### [Written instruction 1]
What name was given to the bicycle-like simulation task in the passage on modelling complex control tasks?

### [Passage]
"""

If we could discover such rules, they might well form a very significant part of a model of human task performance. One might be able to construct a model predicting the actions that a human would take in a particular task, and it would be natural to ask the question whether these rules could be regarded as an aspect of the mental structures underlying task performance in that human. This could lead on to comparison of these rules with verbal reports, and no doubt many other avenues of investigation.

Looking at these questions leads into the realm of representation, which one can come to see haunting every shadow in artificial intelligence and cognitive science. How do humans internally represent their practical, largely unspoken knowledge? Not only has this question endless fascination, but also answers to it have important practical implications for the design of computer-based information and support systems for the control of complex systems in industry.

It is from a synthesis of such practical and theoretical concerns that this thesis takes its structure, and in outlining the structure of the thesis, we can see more of what the modelling concept is about. At the most abstract level possible, this structure could be given as follows: the practical problems, reflected on, reveal a lack of theoretical underpinning; this is confirmed with reference to related fields of study; an attempt to get to the bottom of the theoretical deficiencies leads to the motive to study human representations, and this motive, tempered by considerations of feasibility and refined by experience, suggests an experimental method; the experimental results give some pointers towards the broader objectives, and show something of the distance that needs to be travelled to get there.

Modelling cognitive aspects of complex control tasks: one possible view of the structure of the thesis

At the next level, some more of the details of the structure appear, illustrated in the Figure. The need to model human cognition, in order to improve human-computer interaction for complex tasks, was given as an initial problem, and is recognised by many writers. Some examples have been given above (§1.2). This leaves us at the uppermost rectangular box in the figure. From the literature on mental models and cognitive task analysis, (Chapter 2), together with early studies, arose the conviction that central to the problem is the issue of representation (the next rectangle). This argument is first made explicit immediately after reviewing the literature (§2.6).

Early studies carried out by the author (Chapter 3) confirmed the importance of representation, and served to explore what research goals might be desirable and feasible. Using maritime collision avoidance (an initially given starting point for the research), as a subject of this study turned out to be fraught with many theoretical and practical problems. A study of machine learning of dynamic control clarified the formal aspect of representation, and confirmed that despite inevitable practical problems, human experimentation was necessary to discover human cognitive structures. A bicycle-like simulation task (the Simple Unstable Vehicle) gave interesting results (in Chapter 4), but it increasingly became clear that this also was off target. What emerged from these studies was a much clearer view that a semi-complex, non-manual task was needed as an experimental vehicle.

"""

### [Written instruction 2]
Convert the records from the line with "You are a computer-use" to the line with "(x=319, y=1324)" into a Markdown table with columns Row and Line, numbering each row and leaving out the pictures.

### [Provided data]
"""

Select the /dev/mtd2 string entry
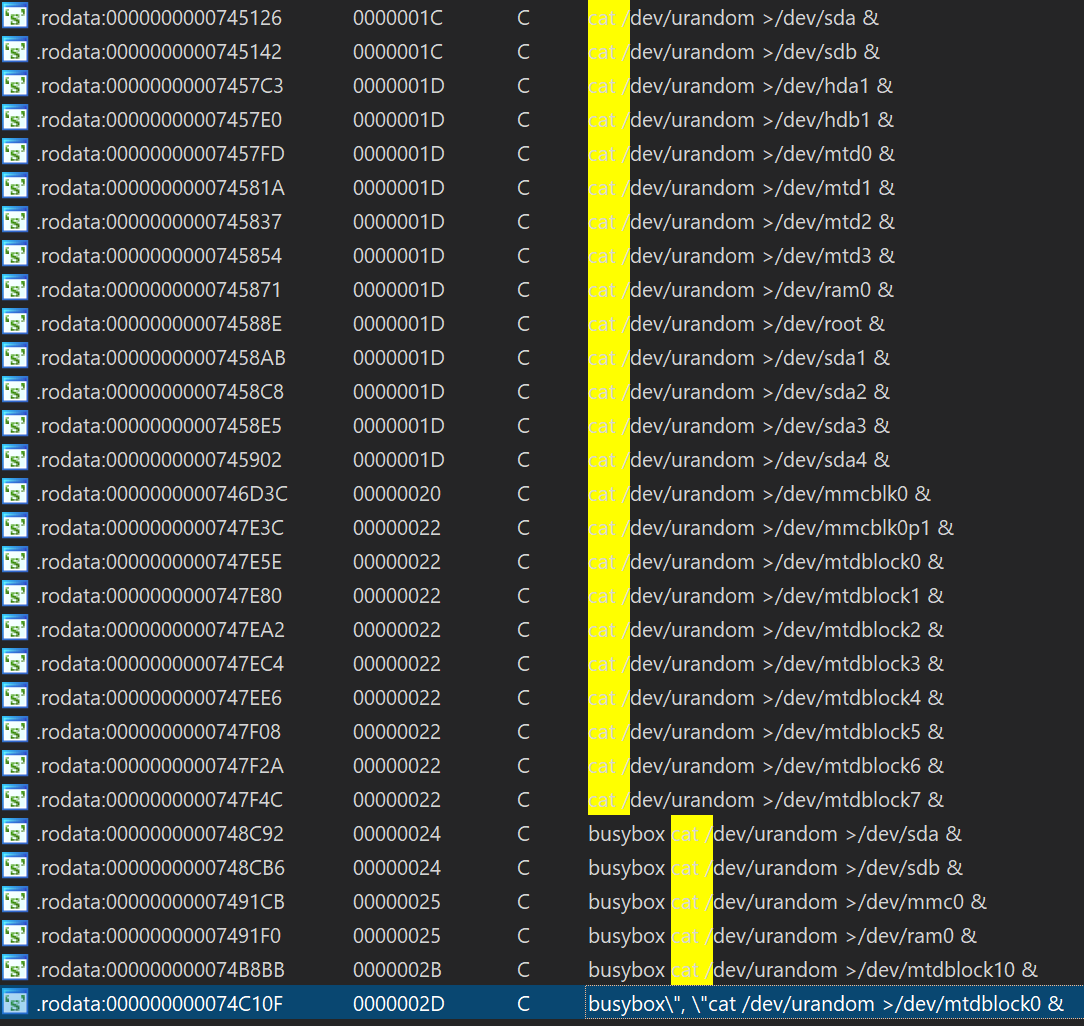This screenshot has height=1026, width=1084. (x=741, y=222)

"""
"""

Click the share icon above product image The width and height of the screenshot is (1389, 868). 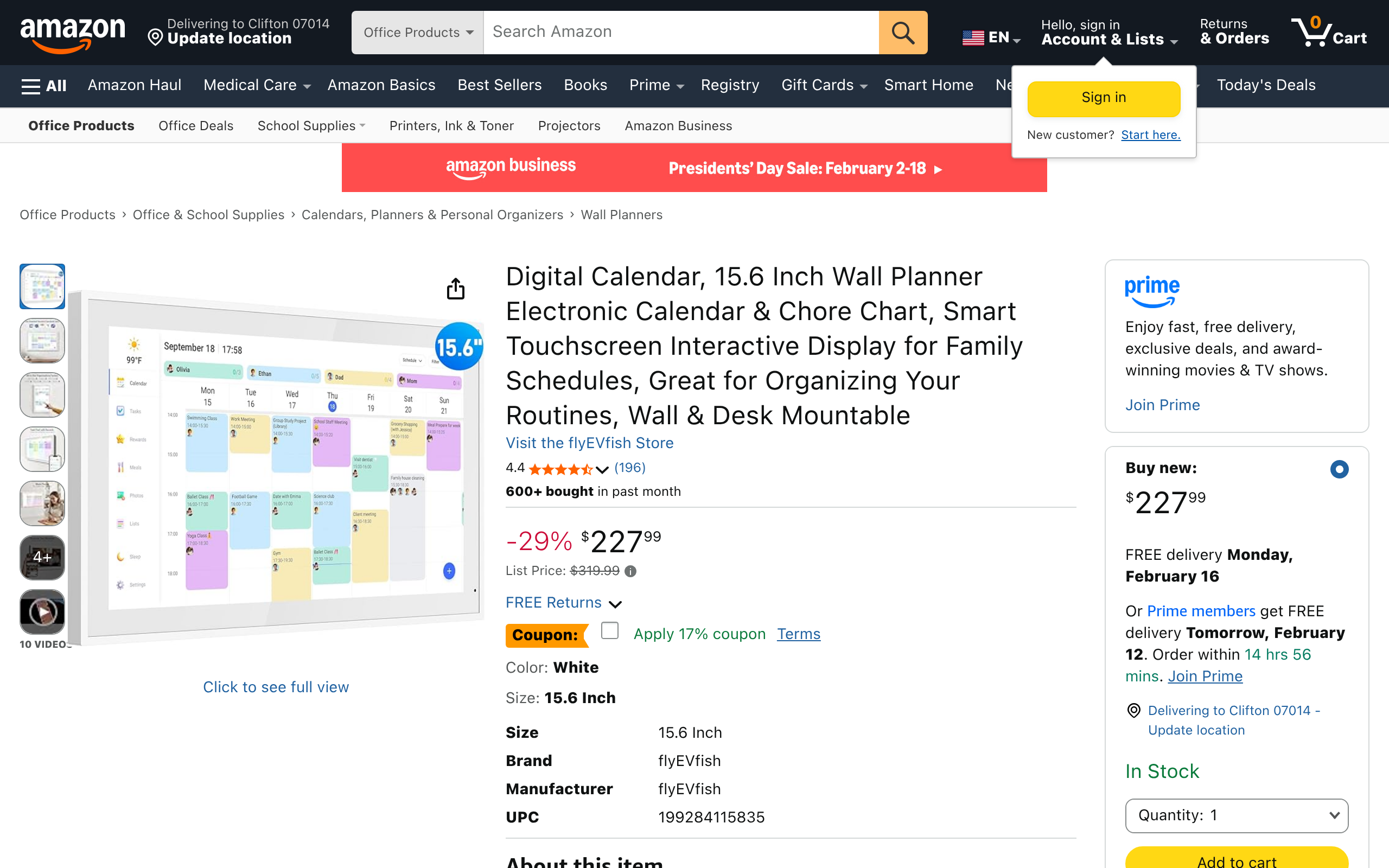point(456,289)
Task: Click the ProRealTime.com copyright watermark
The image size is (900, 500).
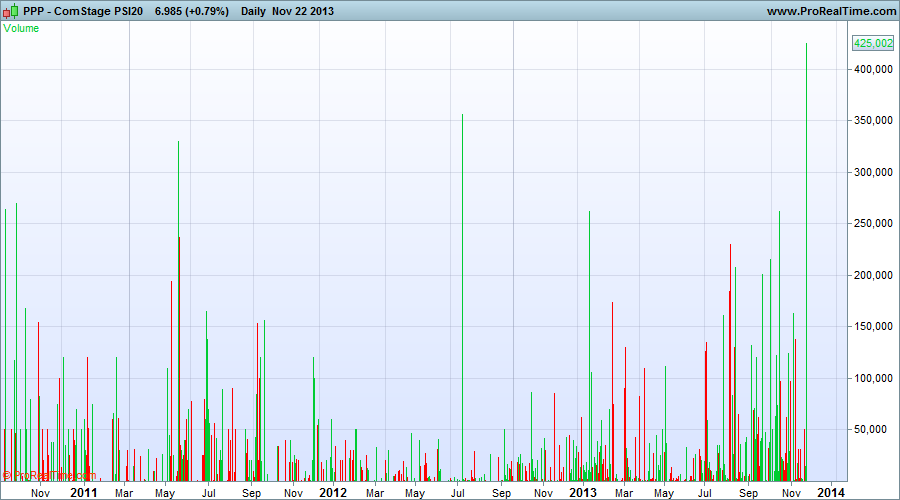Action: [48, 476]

"""
"""

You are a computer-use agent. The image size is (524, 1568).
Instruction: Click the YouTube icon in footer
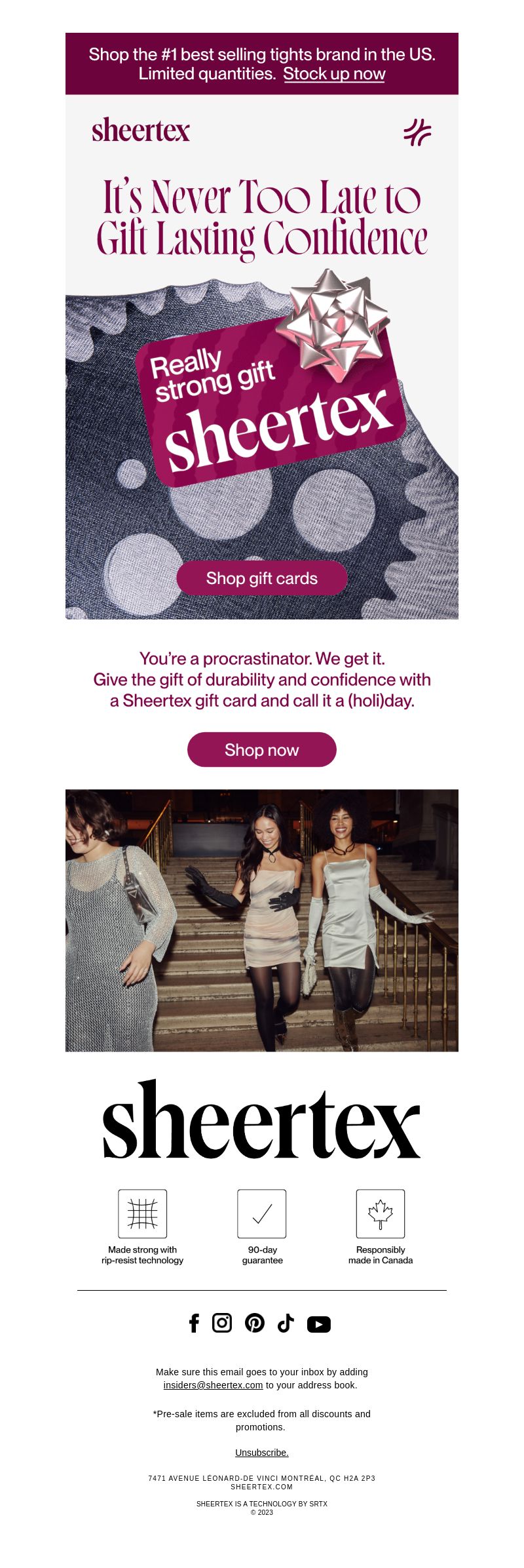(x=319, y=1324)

"""

### [Expected answer 1]
The Simple Unstable Vehicle

### [Expected answer 2]
| Row | Line |
|---|---|
| 1 | You are a computer-use agent. The image size is (524, 1568). |
| 2 | Instruction: Click the YouTube icon in footer |
| 3 | (x=319, y=1324) |